Stored records
Content starts
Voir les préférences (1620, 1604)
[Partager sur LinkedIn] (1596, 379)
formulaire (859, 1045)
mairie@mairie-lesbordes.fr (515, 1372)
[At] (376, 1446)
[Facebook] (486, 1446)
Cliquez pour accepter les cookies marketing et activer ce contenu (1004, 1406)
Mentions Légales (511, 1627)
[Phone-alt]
Content ends
__Your goal__:
Reproduce the entries exactly, each one as given.

__Written response__:
Voir les préférences (1620, 1604)
[Partager sur LinkedIn] (1596, 379)
formulaire (859, 1045)
mairie@mairie-lesbordes.fr (515, 1372)
[At] (376, 1446)
[Facebook] (486, 1446)
Cliquez pour accepter les cookies marketing et activer ce contenu (1004, 1406)
Mentions Légales (511, 1627)
[Phone-alt]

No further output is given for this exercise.